La signature de Franquin reprend essentiellement trois de ces traits, que l’on peut croiser avec les trois dimensions de la signature (métamorphose, action et rencontre) : celui du personnage, car cette signature devient, en effet, un véritable personnage dans sa métamorphose ; celui de l’objet logistique, car elle est très souvent saisie par une logistique, entre action et rencontre ; et celui du trait idéographique, qui en restitue le mouvement en tant que tel et souligne l’action.
De la signature comme gag
« C’est aussi un signe de mon angoisse : je crains toujours de ne pas faire rire, alors j’ajoute et réajoute des gags pour être sûr » A. Franquin (Bocquet et Verhoest, p. 129)

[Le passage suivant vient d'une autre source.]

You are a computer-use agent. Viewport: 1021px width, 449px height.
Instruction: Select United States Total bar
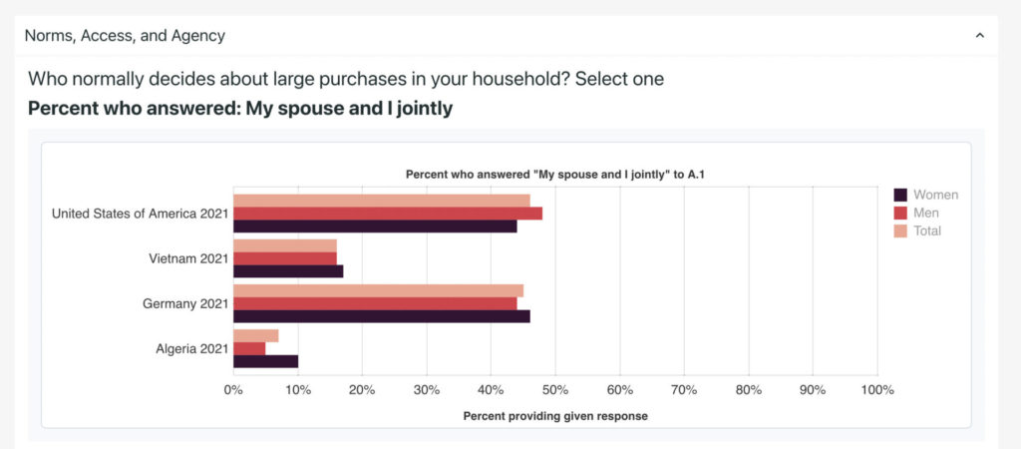click(x=381, y=201)

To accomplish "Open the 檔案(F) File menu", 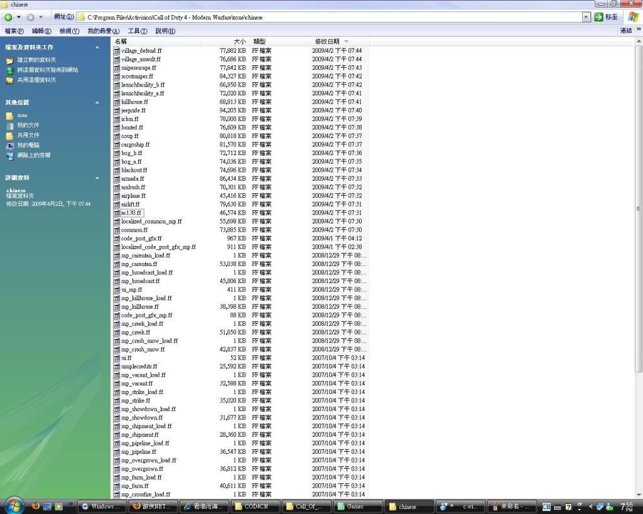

Gaston nait d’un hors-cadre, voire d’un hors piste : il apparaît ainsi comme un individu (avant même de devenir un personnage puis un héros) dont on ne sait trop qui il est ni ce qu’il fait. Fantasio constate sa présence sur un mode presque inquiet, dans un bandeau vertical, entouré de traces de pas, avec un Gaston qui allume négligemment une cigarette, en bas, et un Fantasio qui le pointe du doigt d’en haut, et, entre les deux, un texte dans lequel il dit explicitement (en lettres capitales) : « Attention ! depuis quelques semaines, un personnage bizarre erre dans les pages du journal, nous ignorons tout de lui. Nous savons simplement qu’il s’appelle Gaston. Tenez-le à l’œil ! il m’a l’air d’un drôle de type
» [10]. Le lecteur peut s’étonner, justement, de ces traces de pas qu’il laisse sur des pages entières et de ce personnage qui n’est pas a priori saisi par le jeu des cases. Gaston est étrange et étranger, hors cases, lui qui chemine sur la planche de manière apparemment aléatoire au gré de sa fantaisie [11]. Et lorsqu’il est qualifié de héros, c’est un héros sans emploi, hors cadre encore une fois, mais celui de l’activité. Bientôt repris en main par les cases, intégré dans le dispositif classique de la bande dessinée il semble néanmoins que, décidément, quelque chose d’une tension primordiale doive inévitablement s’exprimer, qui va aboutir à ce hors case de la signature. Franquin, il est vrai, est un spécialiste du hors piste, puisqu’il participera activement à la création et à la vie du Trombone illustré, supplément supposé clandestin du journal de Spirou (pendant 30 numéros de l’année 1977). Comment ne pas y voir une source du gag chez lui ? Le gag n’est-il pas, justement, d’abord un hors piste, un inattendu, un pas de coté, etc ? Il en va également de cette signature qui franchit le Rubicon de la case pour aller gambader dans la marge. Si le héros reste prisonnier des cases, son auteur, ou plutôt son porte-parole, sa signature, s’en évade quelque peu, déplaçant le lieu même du gag avec elle.
[9] Pascal Robert, « Traits d’humour, ou l’ironie du trait chez André Franquin, Marion Montaigne et Christophe Blain », Sociétés & Représentations, n° 47, printemps 2019, pp. 197-214 (en ligne. Consulté le 18 mars 2022).
[10] Numéro du 28 mars 1957, n° 989, p. 26.
[11] Claude Duée, « Faire, c’est ne pas dire : Gaston Lagaffe et son entrée dans Spirou: approche pragmatique », Semiotica 146–1/4 (2003), pp. 419-438.